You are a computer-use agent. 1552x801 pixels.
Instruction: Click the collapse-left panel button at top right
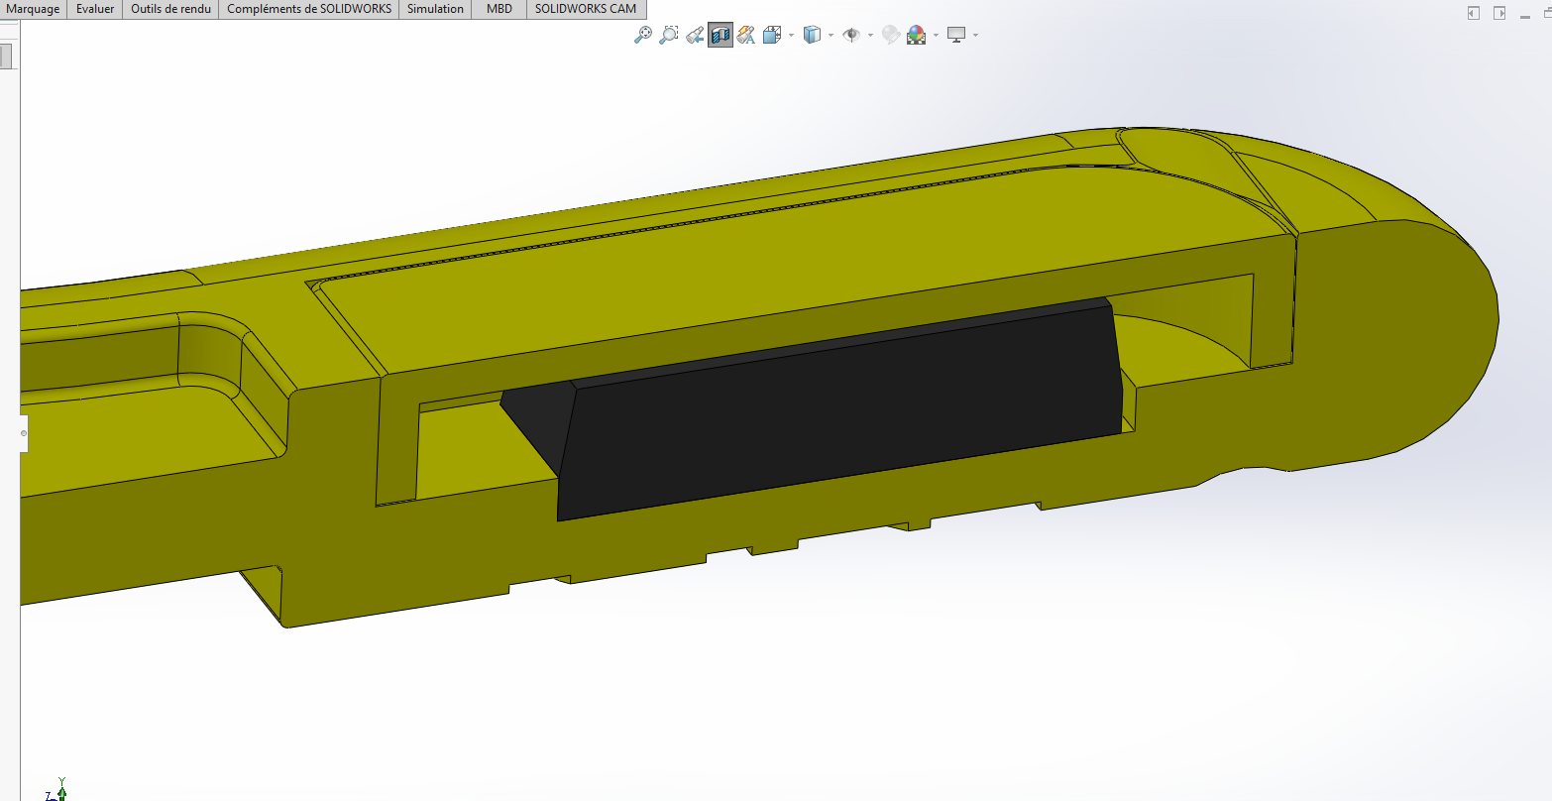[x=1474, y=13]
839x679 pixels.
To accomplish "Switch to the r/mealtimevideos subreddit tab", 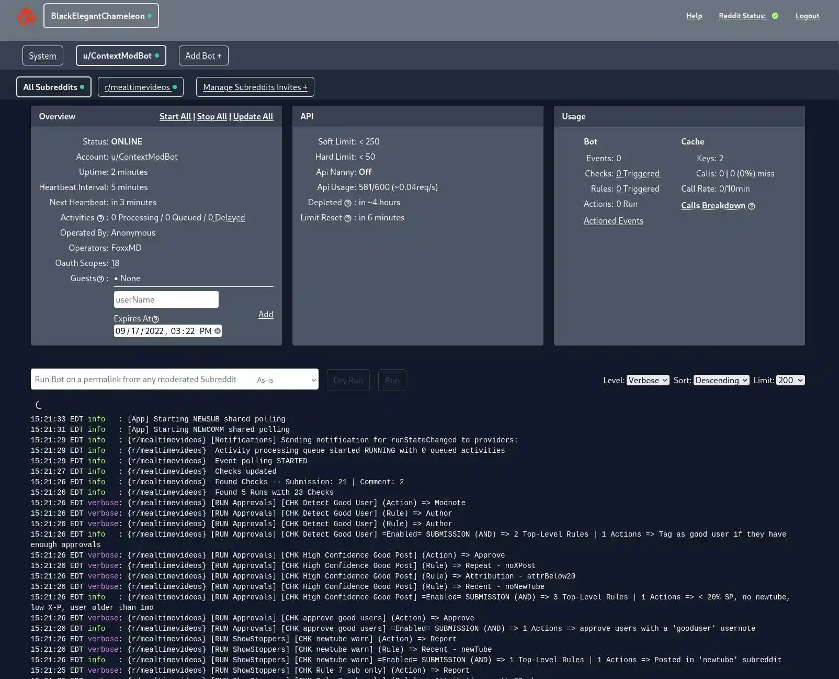I will pyautogui.click(x=138, y=87).
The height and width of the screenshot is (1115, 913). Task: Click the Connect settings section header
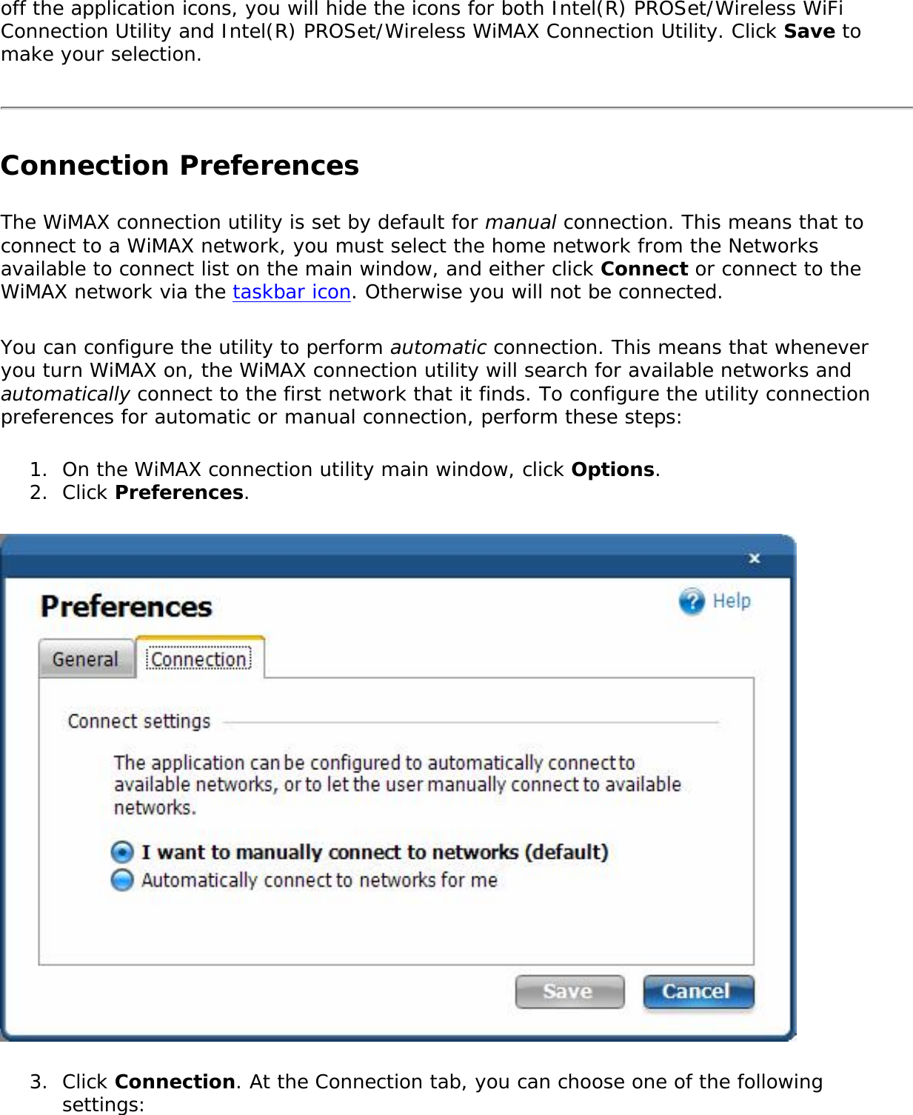point(138,720)
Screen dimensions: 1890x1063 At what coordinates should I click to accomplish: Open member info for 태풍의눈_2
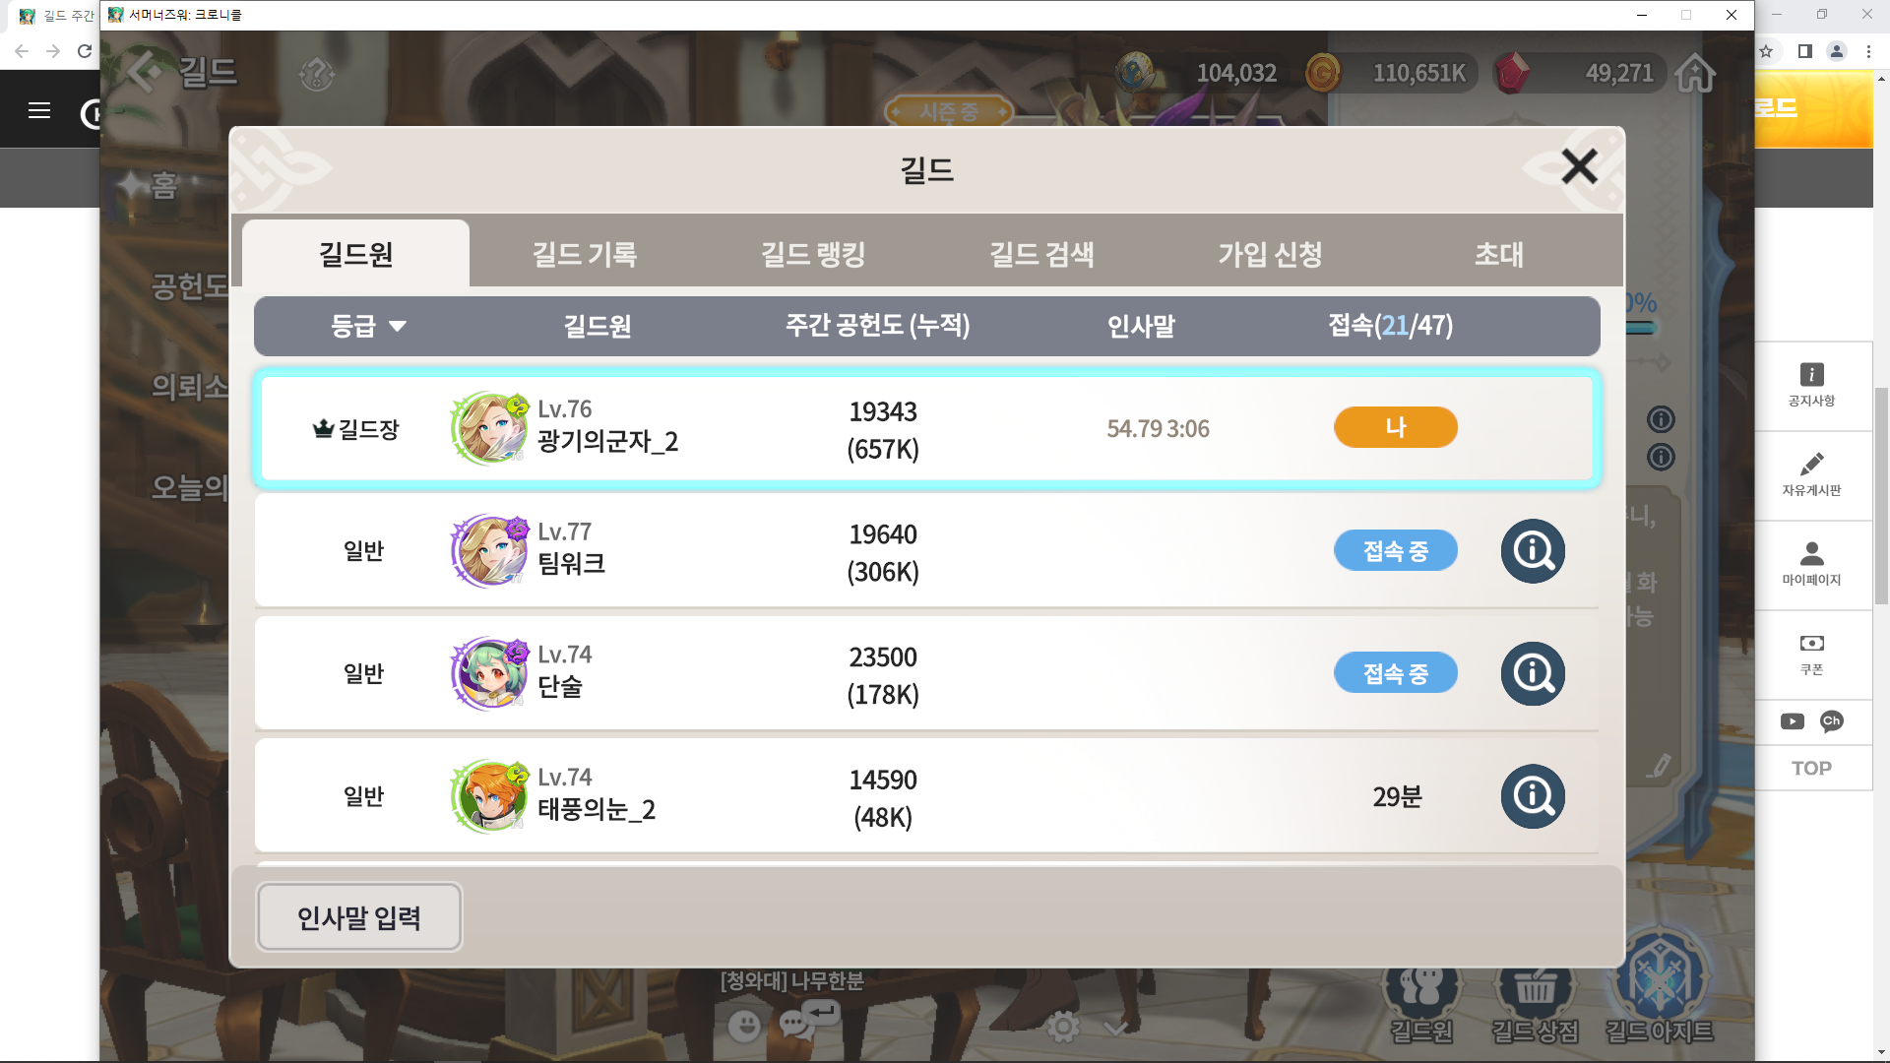[x=1533, y=796]
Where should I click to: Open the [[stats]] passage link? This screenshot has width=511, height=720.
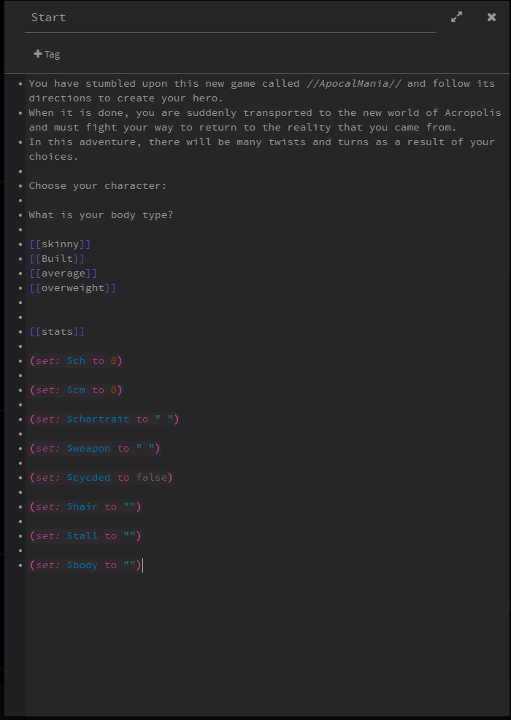point(57,331)
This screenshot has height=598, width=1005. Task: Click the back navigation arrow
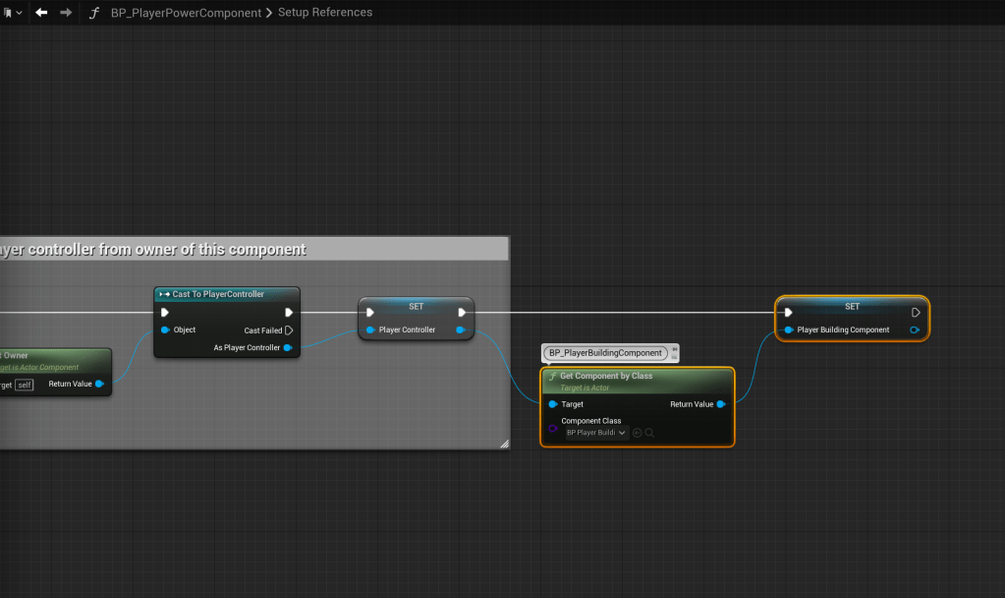click(41, 13)
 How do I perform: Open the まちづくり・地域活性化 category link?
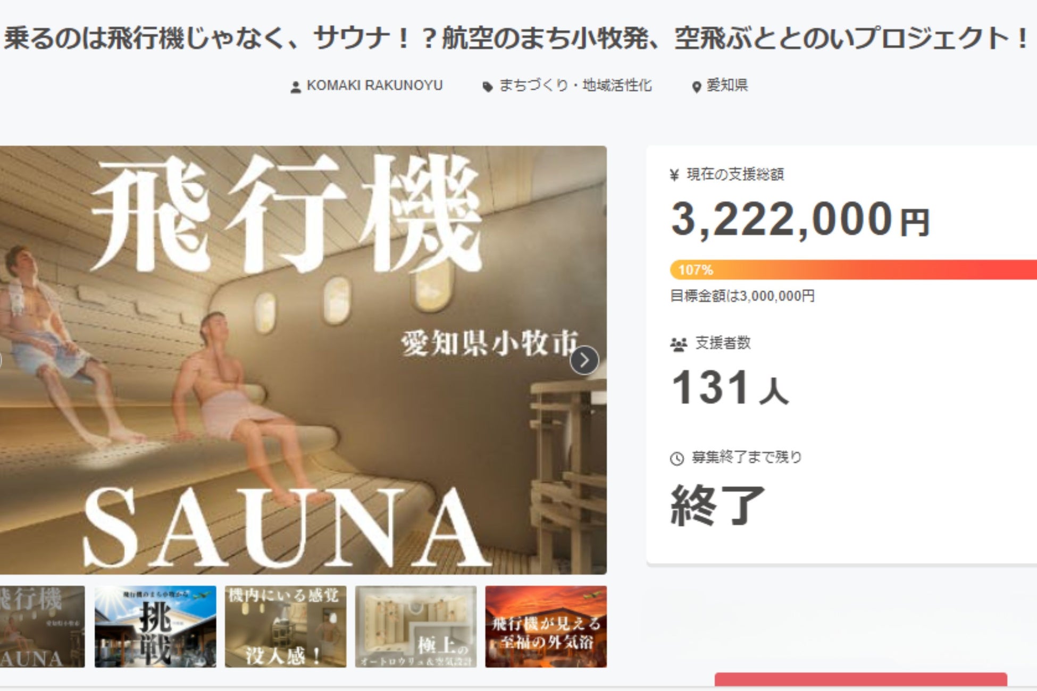pos(575,86)
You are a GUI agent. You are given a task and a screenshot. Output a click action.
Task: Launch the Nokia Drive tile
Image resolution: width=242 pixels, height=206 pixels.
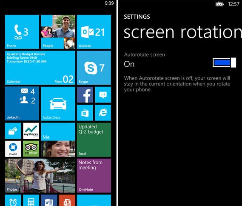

______________________________

#### Given task
Can you render every line from the one containing "Where should I" through the last of the rows as a JSON list of strings, one string per line, with blank lines skipped and the pictures left out?

#### Final result
[
  "Where should I click to: Open the [[stats]] passage link? This screenshot has width=511, height=720.",
  "point(57,331)",
  "This screenshot has height=598, width=1005. Task: Click the back navigation arrow",
  "click(41, 13)",
  " How do I perform: Open the まちづくり・地域活性化 category link?",
  "pos(575,86)",
  "You are a GUI agent. You are given a task and a screenshot. Output a click action.",
  "Task: Launch the Nokia Drive tile",
  "Image resolution: width=242 pixels, height=206 pixels."
]